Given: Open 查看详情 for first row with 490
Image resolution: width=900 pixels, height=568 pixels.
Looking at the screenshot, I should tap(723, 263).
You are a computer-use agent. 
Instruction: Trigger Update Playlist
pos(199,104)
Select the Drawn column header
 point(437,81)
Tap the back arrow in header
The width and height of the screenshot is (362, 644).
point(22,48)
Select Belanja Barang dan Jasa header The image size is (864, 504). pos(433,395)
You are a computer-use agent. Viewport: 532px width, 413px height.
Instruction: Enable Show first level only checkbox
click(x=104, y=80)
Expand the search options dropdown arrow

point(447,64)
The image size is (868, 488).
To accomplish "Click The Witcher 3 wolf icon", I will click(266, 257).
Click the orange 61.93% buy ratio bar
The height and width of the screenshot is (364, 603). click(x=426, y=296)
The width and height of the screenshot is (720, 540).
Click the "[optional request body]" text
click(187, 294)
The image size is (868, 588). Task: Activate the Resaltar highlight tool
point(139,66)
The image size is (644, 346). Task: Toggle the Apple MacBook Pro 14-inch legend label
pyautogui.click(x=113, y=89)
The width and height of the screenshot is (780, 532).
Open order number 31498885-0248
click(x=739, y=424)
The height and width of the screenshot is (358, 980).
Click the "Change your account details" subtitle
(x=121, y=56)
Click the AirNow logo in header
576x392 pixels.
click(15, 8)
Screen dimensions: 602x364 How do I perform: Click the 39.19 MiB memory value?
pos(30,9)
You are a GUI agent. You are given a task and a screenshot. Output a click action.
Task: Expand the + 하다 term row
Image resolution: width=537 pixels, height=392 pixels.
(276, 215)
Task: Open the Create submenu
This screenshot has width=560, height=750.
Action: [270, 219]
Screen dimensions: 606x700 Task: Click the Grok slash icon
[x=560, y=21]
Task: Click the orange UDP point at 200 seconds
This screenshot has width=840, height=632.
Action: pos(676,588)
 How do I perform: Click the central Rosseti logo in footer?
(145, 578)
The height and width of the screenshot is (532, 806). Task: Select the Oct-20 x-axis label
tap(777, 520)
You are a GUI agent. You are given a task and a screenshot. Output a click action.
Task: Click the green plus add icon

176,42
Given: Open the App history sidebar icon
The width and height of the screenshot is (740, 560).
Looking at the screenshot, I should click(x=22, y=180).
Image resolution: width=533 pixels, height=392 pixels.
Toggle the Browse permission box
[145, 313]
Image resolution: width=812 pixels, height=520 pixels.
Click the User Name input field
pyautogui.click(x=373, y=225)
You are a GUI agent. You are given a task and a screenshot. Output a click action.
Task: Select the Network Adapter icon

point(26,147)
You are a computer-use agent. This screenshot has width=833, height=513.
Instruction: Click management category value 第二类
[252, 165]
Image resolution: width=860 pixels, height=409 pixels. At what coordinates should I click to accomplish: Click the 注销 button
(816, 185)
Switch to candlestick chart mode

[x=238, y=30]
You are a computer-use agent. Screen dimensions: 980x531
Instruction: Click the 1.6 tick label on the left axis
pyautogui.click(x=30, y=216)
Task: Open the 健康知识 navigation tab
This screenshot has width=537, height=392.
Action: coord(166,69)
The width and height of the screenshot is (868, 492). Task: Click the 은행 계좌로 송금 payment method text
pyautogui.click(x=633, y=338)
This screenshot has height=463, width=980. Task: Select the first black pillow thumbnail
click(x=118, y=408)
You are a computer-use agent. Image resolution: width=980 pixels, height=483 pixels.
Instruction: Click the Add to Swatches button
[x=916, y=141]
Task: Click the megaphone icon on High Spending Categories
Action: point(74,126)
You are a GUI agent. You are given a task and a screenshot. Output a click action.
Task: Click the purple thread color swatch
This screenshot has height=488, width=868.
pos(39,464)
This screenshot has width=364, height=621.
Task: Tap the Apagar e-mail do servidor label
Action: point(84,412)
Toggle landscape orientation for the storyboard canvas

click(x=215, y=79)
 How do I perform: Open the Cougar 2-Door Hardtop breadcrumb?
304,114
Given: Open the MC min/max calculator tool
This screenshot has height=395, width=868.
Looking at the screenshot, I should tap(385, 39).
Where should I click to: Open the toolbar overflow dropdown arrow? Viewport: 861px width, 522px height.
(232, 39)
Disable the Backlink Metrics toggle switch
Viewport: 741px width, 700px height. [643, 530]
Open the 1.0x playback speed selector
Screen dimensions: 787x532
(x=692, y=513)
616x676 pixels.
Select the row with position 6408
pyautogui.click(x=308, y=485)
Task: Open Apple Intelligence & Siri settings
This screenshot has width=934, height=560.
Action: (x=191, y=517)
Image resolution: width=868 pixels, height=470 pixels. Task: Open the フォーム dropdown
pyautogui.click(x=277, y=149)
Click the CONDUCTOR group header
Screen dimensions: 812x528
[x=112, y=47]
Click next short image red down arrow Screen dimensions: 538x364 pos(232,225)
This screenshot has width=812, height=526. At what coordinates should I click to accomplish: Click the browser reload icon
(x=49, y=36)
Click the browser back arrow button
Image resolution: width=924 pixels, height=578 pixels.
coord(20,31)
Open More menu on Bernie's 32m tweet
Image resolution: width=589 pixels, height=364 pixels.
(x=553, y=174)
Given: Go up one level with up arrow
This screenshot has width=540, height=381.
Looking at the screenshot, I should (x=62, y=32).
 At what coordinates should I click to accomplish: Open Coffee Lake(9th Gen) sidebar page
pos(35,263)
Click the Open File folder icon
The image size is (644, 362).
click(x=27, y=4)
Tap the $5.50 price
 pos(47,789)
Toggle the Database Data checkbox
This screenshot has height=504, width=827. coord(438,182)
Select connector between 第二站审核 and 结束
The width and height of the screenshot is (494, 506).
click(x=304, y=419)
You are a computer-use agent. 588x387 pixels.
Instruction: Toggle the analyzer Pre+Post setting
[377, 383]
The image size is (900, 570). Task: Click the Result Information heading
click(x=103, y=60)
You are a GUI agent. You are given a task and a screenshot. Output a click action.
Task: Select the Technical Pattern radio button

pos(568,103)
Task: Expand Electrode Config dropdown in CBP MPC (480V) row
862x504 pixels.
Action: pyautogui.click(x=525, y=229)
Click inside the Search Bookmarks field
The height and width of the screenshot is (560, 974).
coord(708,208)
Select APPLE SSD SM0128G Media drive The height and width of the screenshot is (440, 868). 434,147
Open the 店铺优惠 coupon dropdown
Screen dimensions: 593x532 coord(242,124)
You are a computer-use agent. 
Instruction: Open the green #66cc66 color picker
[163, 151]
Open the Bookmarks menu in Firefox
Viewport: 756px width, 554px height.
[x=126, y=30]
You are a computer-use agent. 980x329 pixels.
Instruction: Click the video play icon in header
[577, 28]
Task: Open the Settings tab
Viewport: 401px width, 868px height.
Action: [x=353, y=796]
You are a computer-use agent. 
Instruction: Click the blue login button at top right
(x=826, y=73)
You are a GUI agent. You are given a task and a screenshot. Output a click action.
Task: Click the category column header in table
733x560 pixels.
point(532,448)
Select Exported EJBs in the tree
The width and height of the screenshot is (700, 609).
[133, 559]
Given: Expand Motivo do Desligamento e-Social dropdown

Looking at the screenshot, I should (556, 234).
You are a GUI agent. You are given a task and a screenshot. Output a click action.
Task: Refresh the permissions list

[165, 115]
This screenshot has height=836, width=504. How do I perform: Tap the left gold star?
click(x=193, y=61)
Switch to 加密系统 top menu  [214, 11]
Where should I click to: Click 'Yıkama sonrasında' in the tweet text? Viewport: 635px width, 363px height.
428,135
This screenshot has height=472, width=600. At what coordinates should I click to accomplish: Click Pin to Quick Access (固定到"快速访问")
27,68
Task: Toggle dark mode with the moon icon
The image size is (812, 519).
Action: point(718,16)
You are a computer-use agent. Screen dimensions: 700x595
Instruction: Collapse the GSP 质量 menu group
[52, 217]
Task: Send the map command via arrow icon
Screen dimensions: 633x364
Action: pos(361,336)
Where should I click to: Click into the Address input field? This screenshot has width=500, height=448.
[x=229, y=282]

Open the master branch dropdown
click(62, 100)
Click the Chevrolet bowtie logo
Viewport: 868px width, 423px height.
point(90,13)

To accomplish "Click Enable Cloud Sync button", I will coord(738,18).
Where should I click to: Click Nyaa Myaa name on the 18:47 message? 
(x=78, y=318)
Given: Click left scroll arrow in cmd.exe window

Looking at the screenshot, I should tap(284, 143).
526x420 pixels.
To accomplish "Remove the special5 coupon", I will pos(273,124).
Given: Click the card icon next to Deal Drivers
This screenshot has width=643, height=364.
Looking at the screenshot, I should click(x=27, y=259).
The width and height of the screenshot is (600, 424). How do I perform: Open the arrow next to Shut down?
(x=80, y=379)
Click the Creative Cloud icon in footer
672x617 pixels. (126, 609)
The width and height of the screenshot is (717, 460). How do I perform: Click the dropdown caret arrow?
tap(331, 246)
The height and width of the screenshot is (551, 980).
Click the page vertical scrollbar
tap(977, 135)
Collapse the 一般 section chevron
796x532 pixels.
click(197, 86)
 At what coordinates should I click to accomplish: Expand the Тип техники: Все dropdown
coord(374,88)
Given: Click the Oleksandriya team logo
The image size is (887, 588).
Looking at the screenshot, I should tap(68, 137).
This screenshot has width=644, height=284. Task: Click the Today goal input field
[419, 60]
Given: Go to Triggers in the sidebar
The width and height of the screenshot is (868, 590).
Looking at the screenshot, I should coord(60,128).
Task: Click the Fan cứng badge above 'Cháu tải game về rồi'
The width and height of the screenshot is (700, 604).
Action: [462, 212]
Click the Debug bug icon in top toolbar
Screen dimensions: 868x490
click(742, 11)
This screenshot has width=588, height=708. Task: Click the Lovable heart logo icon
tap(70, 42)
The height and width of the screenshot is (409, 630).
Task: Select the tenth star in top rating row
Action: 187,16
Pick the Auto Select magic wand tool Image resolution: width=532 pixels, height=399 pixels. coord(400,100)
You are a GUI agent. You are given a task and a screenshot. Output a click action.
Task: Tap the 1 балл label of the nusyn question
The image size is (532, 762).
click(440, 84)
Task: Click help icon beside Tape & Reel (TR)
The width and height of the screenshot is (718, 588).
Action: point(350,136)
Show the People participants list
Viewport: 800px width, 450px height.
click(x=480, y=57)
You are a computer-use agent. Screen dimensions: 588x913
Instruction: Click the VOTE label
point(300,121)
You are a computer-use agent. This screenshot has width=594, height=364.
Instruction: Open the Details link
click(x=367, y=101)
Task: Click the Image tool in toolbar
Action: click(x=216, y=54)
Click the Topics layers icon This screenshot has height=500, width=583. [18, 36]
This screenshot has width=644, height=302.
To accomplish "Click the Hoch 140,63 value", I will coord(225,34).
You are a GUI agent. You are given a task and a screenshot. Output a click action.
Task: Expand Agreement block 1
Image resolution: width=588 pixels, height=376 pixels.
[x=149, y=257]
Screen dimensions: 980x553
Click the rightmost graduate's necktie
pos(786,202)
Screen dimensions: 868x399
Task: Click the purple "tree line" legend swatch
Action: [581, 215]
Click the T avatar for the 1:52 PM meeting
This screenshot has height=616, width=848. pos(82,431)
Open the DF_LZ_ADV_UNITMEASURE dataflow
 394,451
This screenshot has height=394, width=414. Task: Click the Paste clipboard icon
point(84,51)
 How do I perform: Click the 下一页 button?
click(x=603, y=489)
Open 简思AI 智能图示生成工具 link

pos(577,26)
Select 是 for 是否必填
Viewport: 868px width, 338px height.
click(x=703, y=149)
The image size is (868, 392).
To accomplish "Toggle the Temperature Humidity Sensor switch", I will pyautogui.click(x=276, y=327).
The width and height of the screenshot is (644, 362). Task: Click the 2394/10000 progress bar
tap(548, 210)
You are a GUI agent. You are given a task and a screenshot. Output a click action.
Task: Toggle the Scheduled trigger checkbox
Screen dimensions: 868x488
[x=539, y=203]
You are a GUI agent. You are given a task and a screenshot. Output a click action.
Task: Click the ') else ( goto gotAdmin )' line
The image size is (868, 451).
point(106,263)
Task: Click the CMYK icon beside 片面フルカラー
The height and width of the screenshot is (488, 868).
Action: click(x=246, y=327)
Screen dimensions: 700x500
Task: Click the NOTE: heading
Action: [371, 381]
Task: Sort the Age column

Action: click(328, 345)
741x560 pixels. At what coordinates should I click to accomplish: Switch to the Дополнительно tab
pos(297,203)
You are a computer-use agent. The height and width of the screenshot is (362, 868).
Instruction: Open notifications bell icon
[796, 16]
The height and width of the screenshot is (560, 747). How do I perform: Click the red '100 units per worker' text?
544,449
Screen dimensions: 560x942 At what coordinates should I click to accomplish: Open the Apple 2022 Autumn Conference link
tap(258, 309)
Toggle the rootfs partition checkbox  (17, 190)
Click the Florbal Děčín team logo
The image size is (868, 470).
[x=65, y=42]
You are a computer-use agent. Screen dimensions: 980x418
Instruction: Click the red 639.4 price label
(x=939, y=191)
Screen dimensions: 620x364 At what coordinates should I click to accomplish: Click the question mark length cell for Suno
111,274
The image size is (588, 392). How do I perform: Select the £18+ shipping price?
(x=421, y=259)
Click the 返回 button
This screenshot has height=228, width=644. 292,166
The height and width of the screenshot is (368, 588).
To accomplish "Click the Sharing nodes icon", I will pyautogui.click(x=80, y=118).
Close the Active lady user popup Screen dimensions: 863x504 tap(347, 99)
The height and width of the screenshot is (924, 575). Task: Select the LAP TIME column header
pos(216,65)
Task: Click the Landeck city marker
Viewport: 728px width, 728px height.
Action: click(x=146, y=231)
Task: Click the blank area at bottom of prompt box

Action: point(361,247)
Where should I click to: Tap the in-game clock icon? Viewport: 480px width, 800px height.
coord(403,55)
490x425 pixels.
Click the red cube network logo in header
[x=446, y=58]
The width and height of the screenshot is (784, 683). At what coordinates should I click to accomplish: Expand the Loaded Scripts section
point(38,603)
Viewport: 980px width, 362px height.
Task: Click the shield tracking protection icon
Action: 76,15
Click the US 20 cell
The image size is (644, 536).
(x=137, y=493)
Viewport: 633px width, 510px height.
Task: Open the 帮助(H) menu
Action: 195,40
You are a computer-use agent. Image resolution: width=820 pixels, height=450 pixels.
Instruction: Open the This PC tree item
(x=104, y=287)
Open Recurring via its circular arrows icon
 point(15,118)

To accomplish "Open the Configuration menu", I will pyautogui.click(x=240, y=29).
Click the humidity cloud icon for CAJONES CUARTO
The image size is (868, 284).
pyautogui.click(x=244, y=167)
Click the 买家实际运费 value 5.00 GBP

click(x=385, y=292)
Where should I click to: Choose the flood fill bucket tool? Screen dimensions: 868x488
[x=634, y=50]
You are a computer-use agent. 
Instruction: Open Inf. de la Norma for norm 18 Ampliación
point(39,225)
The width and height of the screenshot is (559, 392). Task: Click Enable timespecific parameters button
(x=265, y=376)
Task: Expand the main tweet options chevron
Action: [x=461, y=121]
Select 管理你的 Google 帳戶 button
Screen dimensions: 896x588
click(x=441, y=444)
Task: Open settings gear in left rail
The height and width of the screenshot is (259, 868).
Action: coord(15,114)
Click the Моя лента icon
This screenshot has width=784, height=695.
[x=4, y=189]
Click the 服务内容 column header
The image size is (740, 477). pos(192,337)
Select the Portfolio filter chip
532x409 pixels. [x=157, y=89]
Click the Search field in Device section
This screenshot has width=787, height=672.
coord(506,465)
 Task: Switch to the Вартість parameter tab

※ ※ ※

AIM OF THE EXERCISE -
Return only the number of lines above that include "beside".

TASK RESULT -
2